AQL (Acceptable Quality Level)
AQL is the maximum percentage of defective items in a lot that is considered acceptable for ongoing production. It serves as the primary index for acceptance sampling plans, defining the quality level at which lots will be accepted most of the time (typically 95%).
Why It Matters
AQL is the contractual quality metric between buyers and suppliers. When a customer specifies AQL = 0.1%, they are saying: "I will accept lots where up to 0.1% of items may be defective, and the sampling plan should accept such lots approximately 95% of the time."
Choosing the right AQL requires balancing cost and risk. An AQL that is too tight increases inspection burden and rejects lots with minor quality variations. An AQL that is too loose allows unacceptable defect rates to pass through to the customer. In automotive, typical AQLs range from 0.065% to 1.0% depending on the characteristic's criticality.
The AQL connects directly to process capability. A process with Cpk = 1.33 produces approximately 63 DPMO, corresponding to an AQL of 0.0063%. A process with Cpk = 1.0 produces approximately 2,700 DPMO (AQL ≈ 0.27%). Accurate process capability measurement is therefore essential for setting and verifying appropriate AQL levels.
The EntropyStat Perspective
EntropyStat's contribution to AQL verification lies in more accurate estimation of the fraction nonconforming. Traditional methods estimate defect rates from the process mean and standard deviation under normality — but the actual defect rate depends on the tail behavior of the distribution beyond specification limits.
The EGDF estimates tail probabilities directly from the learned distribution shape, without extrapolating from parametric assumptions. For a process with 15 measurements and a right-skewed distribution, the normal assumption might estimate 50 DPMO while the actual tail probability (captured by the EGDF) is 500 DPMO — a 10x difference that could mean the difference between meeting AQL and failing incoming inspection.
This accuracy is particularly important for tight AQL requirements (≤ 0.1%) where you are trying to estimate very small tail probabilities. Small errors in the distribution assumption are amplified when extrapolating to the far tails. EntropyStat's assumption-free distribution fitting provides honest tail estimates, giving both suppliers and customers more reliable quality assessments.
Related Terms
Acceptance Sampling
Acceptance sampling is a statistical quality control method where a random sample is inspected from a lot to decide whether to accept or reject the entire lot. It balances inspection cost against the risk of accepting defective lots or rejecting good ones.
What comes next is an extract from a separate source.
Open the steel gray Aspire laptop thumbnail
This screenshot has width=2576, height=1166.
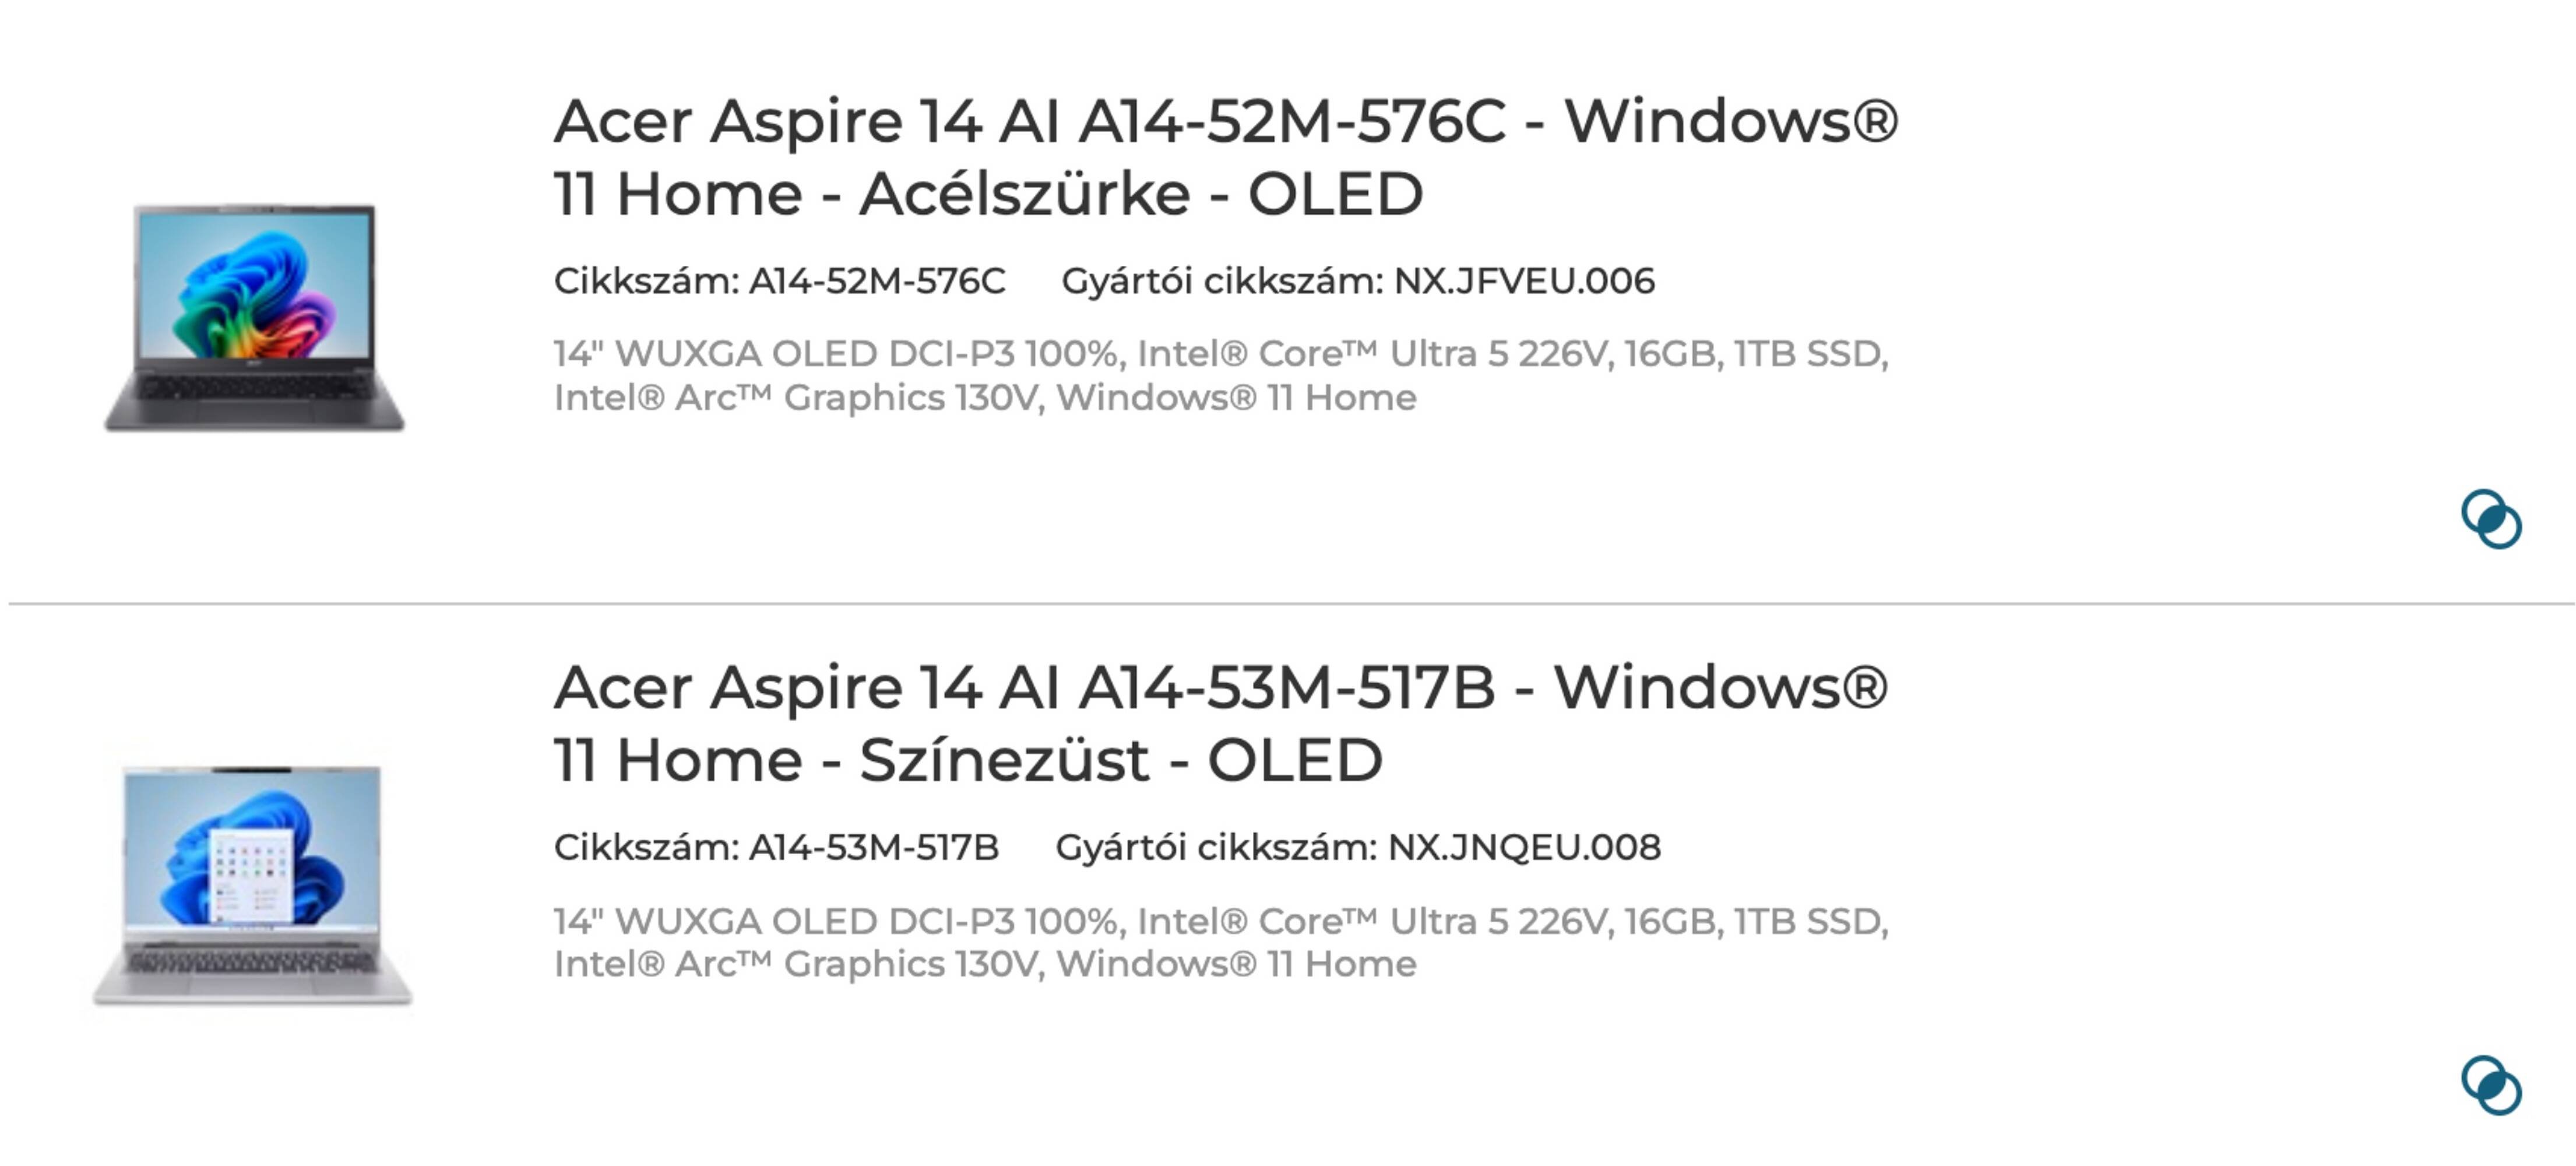254,318
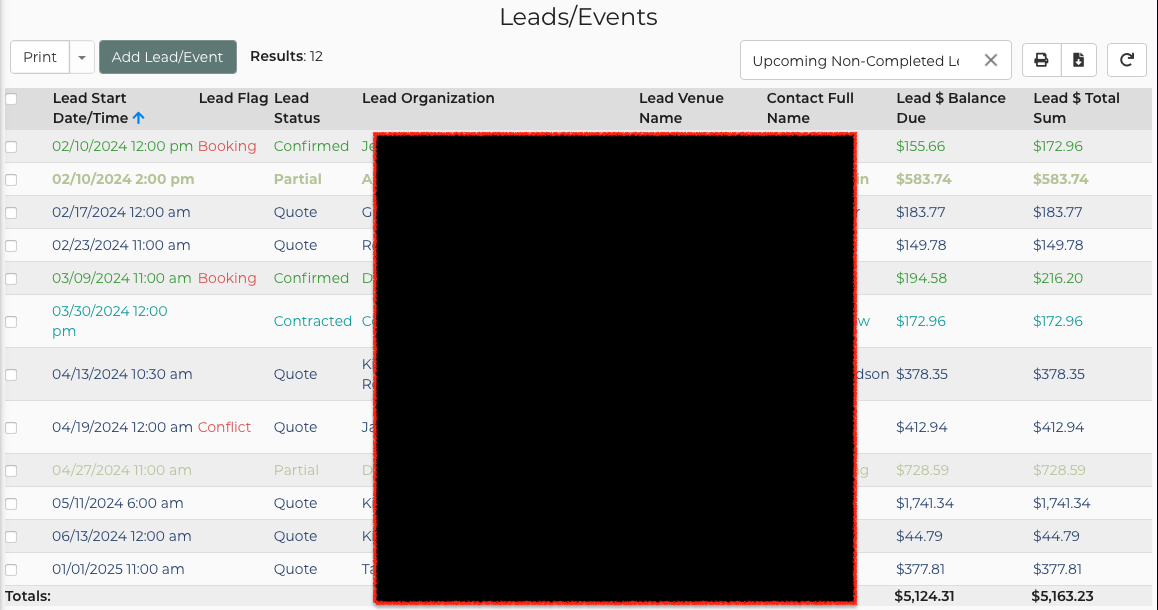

DPMO (Defects Per Million Opportunities)
DPMO measures the number of defects expected per million opportunities for a defect to occur. It normalizes defect rates across products with different complexity levels, enabling fair comparison between a simple stamped bracket (few opportunities) and a complex PCB assembly (thousands of opportunities).
Process Capability (Cpk/Ppk)
Process capability indices (Cpk and Ppk) quantify how well a manufacturing process can produce parts within specification limits. Cpk measures short-term capability using within-subgroup variation, while Ppk measures long-term performance using overall variation.
OC Curves (Operating Characteristic)
An OC curve plots the probability of accepting a lot as a function of the lot's true quality level (fraction defective). It characterizes a sampling plan's ability to discriminate between good and bad lots, showing both producer's risk (rejecting good lots) and consumer's risk (accepting bad lots).
Sigma Level
Sigma level expresses process capability as the number of standard deviations between the process mean and the nearest specification limit. A higher sigma level indicates fewer defects: 3 sigma ≈ 66,807 DPMO, 4 sigma ≈ 6,210 DPMO, 6 sigma ≈ 3.4 DPMO (with the 1.5σ shift).